## PROBLEM TO SOLVE
Present every line of the records below as a Markdown table with the columns "Row" and "Line", numbering the rows and skipping blank lines. Leave the pictures out of the table.

-- Begin ITEMS --

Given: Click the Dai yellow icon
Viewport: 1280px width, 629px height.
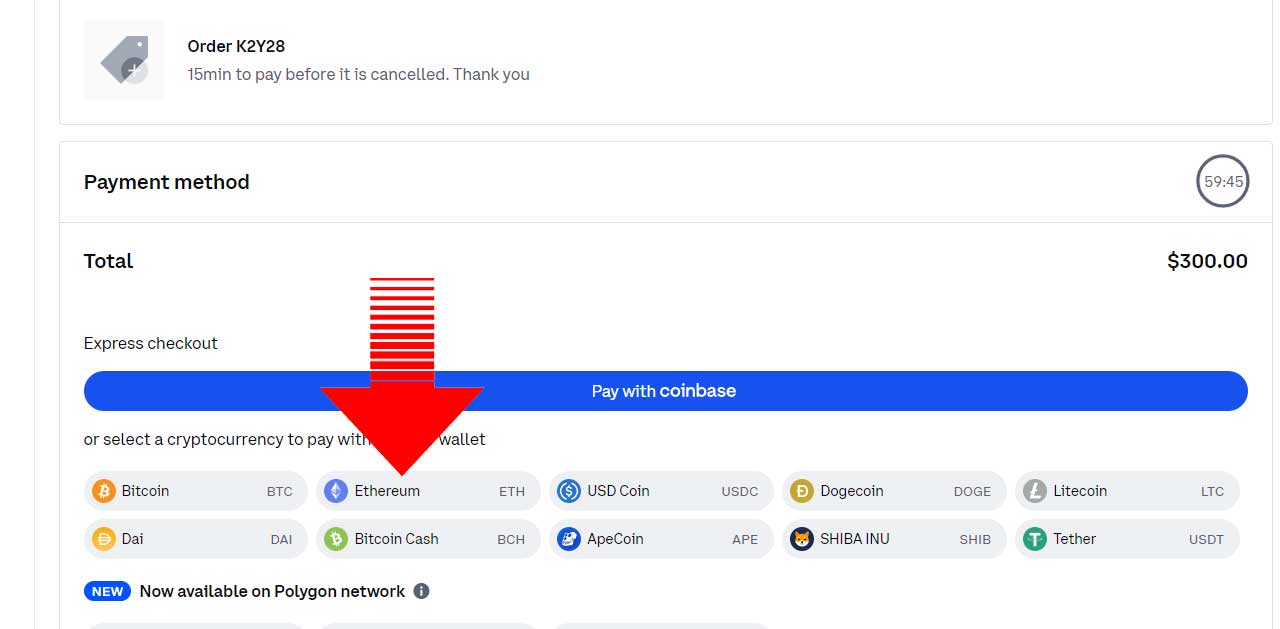Looking at the screenshot, I should 104,539.
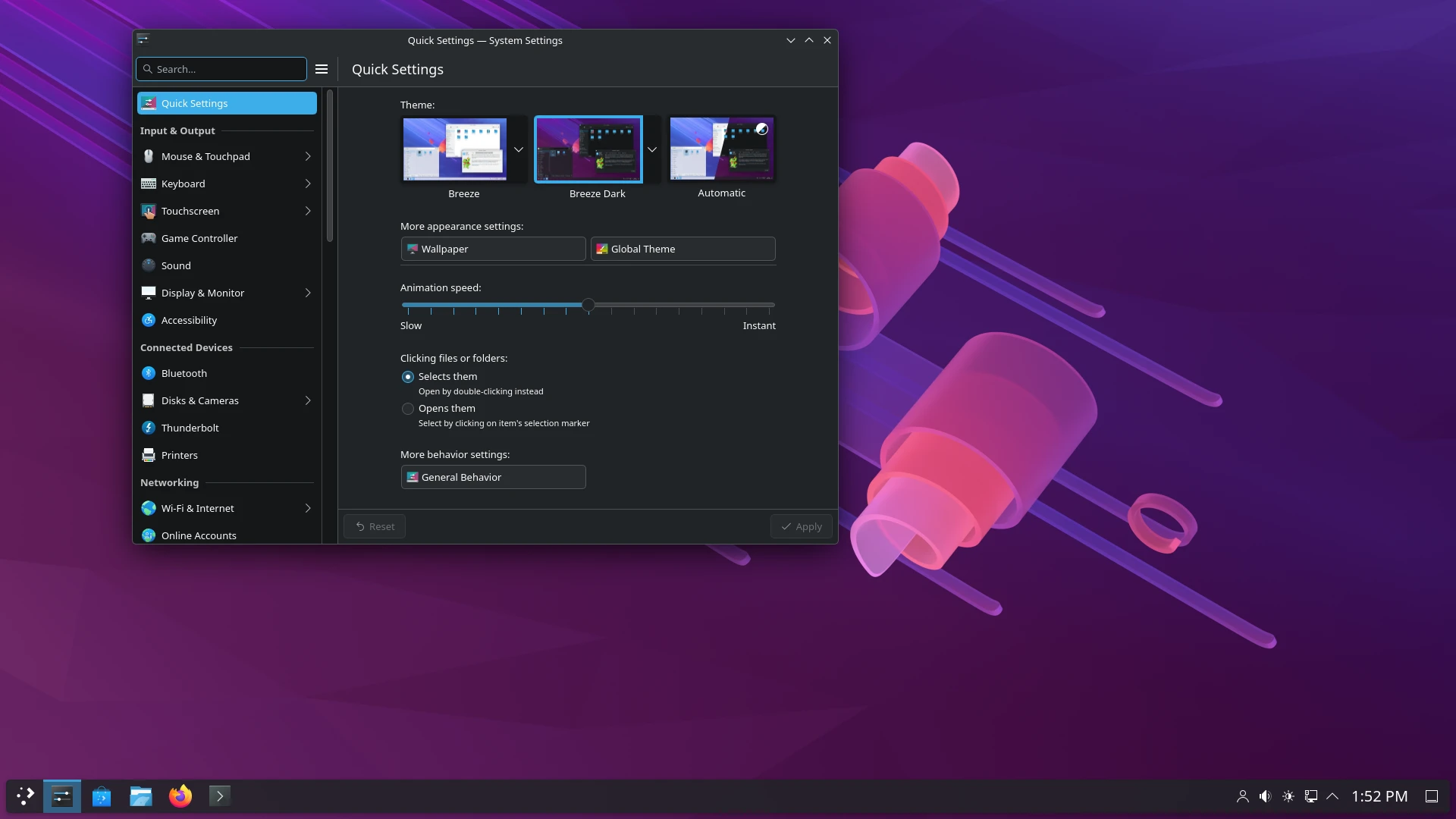Screen dimensions: 1456x819
Task: Select the 'Selects them' radio option
Action: tap(408, 377)
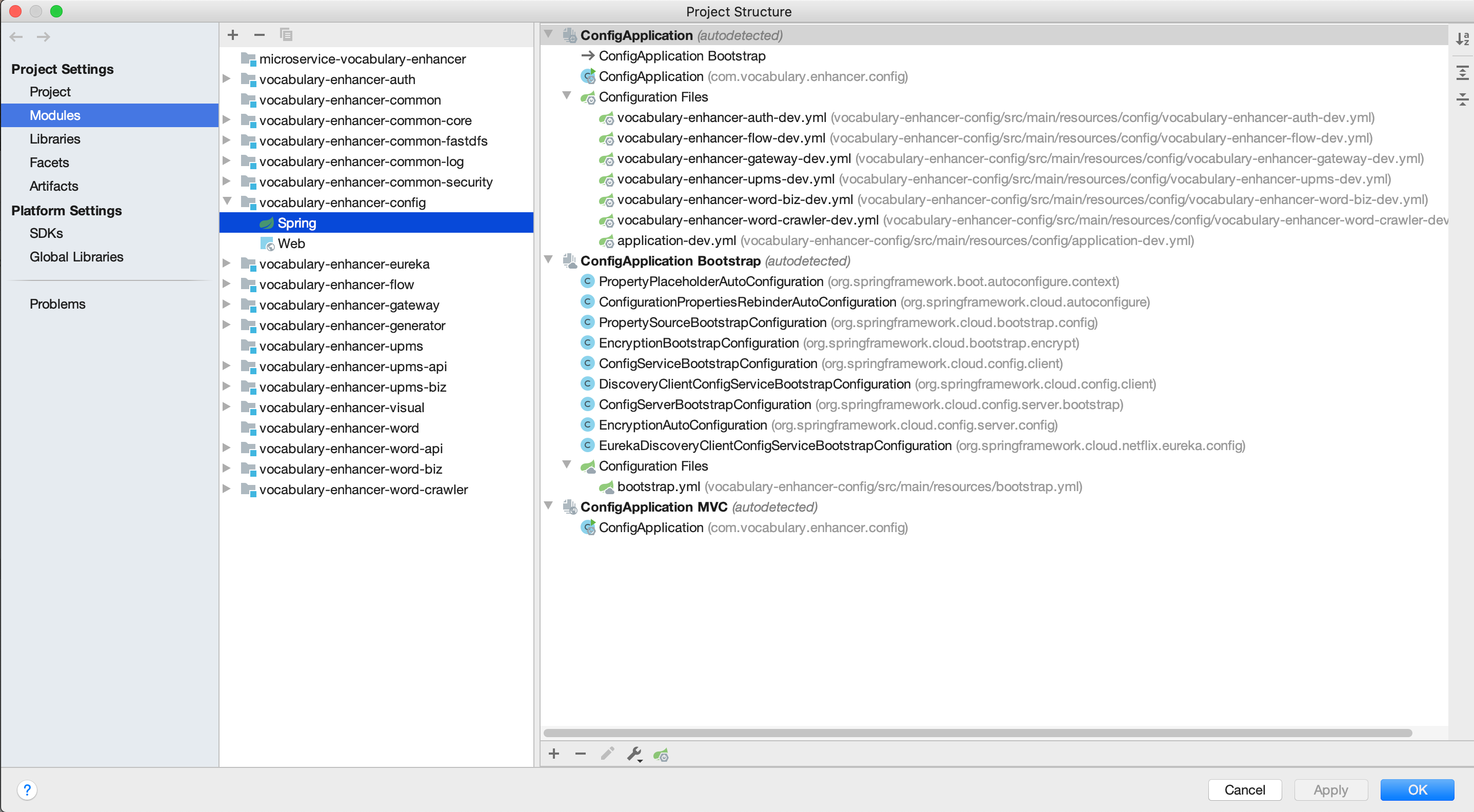Open the Libraries settings section
The width and height of the screenshot is (1474, 812).
(55, 139)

-- End ITEMS --

## EXPECTED ANSWER
| Row | Line |
|---|---|
| 1 | Given: Click the Dai yellow icon |
| 2 | Viewport: 1280px width, 629px height. |
| 3 | Looking at the screenshot, I should 104,539. |
| 4 | Screen dimensions: 1456x819 |
| 5 | Task: Select the 'Selects them' radio option |
| 6 | Action: tap(408, 377) |
| 7 | Open the Libraries settings section |
| 8 | The width and height of the screenshot is (1474, 812). |
| 9 | (55, 139) |